Raising yield only fully pays off if the harvest reaches the plate or the market. Yet a significant share of production is lost between the field and the consumer, for lack of suitable drying, storage and transport. For cereals in Sub-Saharan Africa, the FAO and the APHLIS network estimate these post-harvest losses at around 10 to 20 % of tonnage, sometimes more along the value chain. That reserve can be closed with simple means (drying areas, silos, community storage facilities) and a tracking of losses value chain by value chain. The reasoning deserves to be stated clearly: one point of post-harvest loss avoided is equivalent, in real availability, to one point of yield gained in the field, often at a much lower cost. A serious productivity strategy therefore addresses both ends of the chain, not just the plot.
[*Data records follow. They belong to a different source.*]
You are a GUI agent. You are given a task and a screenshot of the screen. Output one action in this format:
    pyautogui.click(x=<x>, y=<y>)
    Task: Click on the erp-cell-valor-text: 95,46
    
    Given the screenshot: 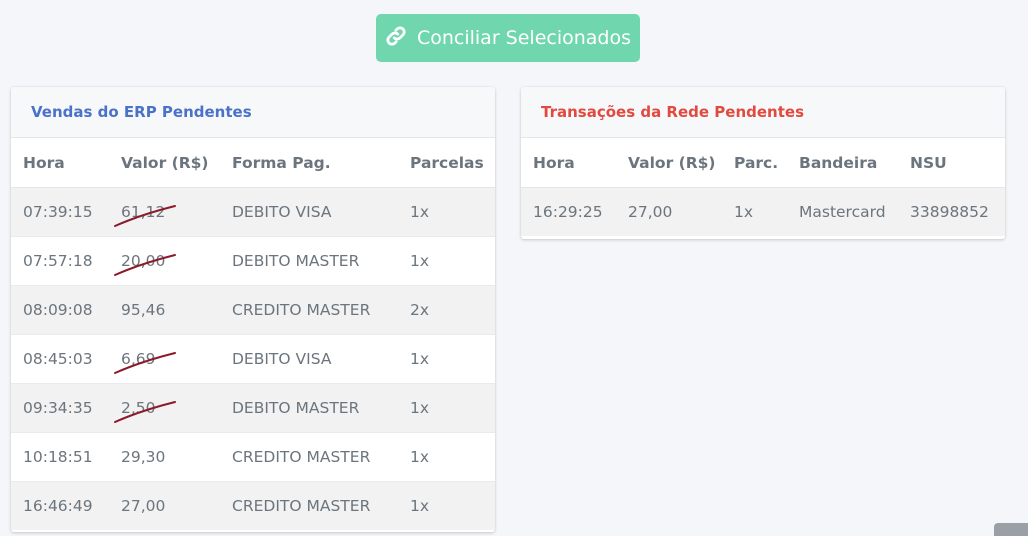 What is the action you would take?
    pyautogui.click(x=144, y=310)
Fundamentally, the West African yield gap is not an unsolved agronomic problem: science has long known how to produce more on these soils. It is a problem of political consistency and data-driven steering. The countries that progress are those that set a target, sustain the effort over a decade and measure their results where they play out, at the plot. Those that stagnate do not lack potential: they lack a compass. Closing the gap means first deciding to measure it, then never letting it go.

Key takeaways

  • West African maize uses only 10 to 30 % of its agronomic potential (a gap of 70 to 90 %, Global Yield Gap Atlas).
  • Gaps between countries are massive: in 2023, from Ghana (2,688 kg/ha) to Niger (489 kg/ha), a ratio of 1 to 5.5.
  • The gap is not inevitable: Ghana gained +48 % yield in thirteen years while Benin stagnated, under comparable natural conditions.
  • Three locks explain most of the lag: fertilizer (20 kg/ha against the 50 targeted at Abuja), irrigation (less than 5 % of land) and access to seeds and advice.
  • Closing the gap requires progress of 56 to 60 kg/ha per year, cumulative and measurable, and therefore a consistent policy rather than a technical miracle.

Recommendations to West African decision-makers

  1. Set an explicit national productivity target, aligned with the 56 to 60 kg/ha/year pace required for self-sufficiency, and track it each season through an enforceable public indicator.
  2. Finally honour the Abuja target of 50 kg of fertilizer per hectare via targeted subsidies and local agronomic advice that guarantees its efficiency, on the model of what made Ghana take off.
  3. Invest as a priority in water control (small-scale irrigation, water harvesting, drainage), the only factor capable of durably decoupling yields from rainfall variability.
  4. Build plot-level yield measurement systems (geolocated season surveys, digital data collection) to map gaps within each country and concentrate investment where the reserve is largest.
  5. Pool improved seeds and climate early-warning systems at the ECOWAS scale, in order to reduce dependence on Nigeria, which concentrates 37 % of regional production and therefore of the risk.
  6. Condition agricultural budgets on result data, not means data: move from tracking inputs distributed to tracking the yield actually obtained, area by area.